*** Opening of Records to process ***
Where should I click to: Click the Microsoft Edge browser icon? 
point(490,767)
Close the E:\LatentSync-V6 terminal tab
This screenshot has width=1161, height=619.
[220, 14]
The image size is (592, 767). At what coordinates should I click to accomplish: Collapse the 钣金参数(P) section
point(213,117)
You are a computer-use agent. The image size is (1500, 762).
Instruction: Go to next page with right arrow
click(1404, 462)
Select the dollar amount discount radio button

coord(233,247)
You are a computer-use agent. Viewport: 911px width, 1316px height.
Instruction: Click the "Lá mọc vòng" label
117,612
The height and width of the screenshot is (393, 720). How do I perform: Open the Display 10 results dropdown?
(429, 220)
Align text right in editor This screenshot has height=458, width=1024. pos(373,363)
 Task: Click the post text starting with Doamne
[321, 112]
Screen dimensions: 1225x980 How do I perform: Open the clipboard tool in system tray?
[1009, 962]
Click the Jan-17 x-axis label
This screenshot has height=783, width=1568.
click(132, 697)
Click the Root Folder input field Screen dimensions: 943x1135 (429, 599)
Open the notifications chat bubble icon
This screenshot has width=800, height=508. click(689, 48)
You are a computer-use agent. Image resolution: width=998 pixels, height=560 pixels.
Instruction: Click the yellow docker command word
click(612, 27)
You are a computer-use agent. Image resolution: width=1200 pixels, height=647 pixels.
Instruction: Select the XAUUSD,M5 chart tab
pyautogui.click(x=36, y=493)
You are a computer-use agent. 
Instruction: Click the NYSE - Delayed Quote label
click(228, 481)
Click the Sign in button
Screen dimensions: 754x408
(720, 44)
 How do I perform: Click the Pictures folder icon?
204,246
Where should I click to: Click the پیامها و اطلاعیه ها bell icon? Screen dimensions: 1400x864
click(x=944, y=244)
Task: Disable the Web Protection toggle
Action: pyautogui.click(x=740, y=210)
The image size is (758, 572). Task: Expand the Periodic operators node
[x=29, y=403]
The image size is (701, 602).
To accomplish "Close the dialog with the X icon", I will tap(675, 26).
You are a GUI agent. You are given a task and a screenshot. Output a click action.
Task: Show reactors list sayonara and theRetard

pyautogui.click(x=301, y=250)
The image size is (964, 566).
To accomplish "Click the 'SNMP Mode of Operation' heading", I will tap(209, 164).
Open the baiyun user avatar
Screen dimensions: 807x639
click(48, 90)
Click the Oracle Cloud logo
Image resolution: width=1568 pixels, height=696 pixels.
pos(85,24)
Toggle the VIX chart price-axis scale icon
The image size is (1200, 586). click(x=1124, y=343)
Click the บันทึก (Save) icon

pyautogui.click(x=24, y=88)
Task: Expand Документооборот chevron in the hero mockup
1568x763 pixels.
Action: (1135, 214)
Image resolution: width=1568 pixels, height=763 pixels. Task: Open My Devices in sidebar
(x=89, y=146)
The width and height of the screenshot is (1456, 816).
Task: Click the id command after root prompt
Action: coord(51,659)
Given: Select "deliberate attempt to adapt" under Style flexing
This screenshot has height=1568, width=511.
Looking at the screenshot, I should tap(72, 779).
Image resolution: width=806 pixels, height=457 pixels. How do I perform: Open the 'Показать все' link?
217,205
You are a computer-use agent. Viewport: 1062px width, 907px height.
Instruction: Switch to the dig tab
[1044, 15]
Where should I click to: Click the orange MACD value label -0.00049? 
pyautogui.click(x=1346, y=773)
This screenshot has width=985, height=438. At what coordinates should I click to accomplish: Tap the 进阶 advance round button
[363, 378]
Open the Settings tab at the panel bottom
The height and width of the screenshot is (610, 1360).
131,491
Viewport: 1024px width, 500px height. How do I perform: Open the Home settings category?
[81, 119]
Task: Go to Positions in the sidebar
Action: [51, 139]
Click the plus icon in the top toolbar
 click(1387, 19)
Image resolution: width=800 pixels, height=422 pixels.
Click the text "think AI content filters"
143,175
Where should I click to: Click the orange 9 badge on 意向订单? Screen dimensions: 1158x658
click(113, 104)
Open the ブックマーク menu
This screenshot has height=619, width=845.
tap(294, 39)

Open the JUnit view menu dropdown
*** Close of Records to process ***
What to produce: When a line in the listing has the string "menu" in it, return that line.

Result:
Open the ブックマーク menu
Open the JUnit view menu dropdown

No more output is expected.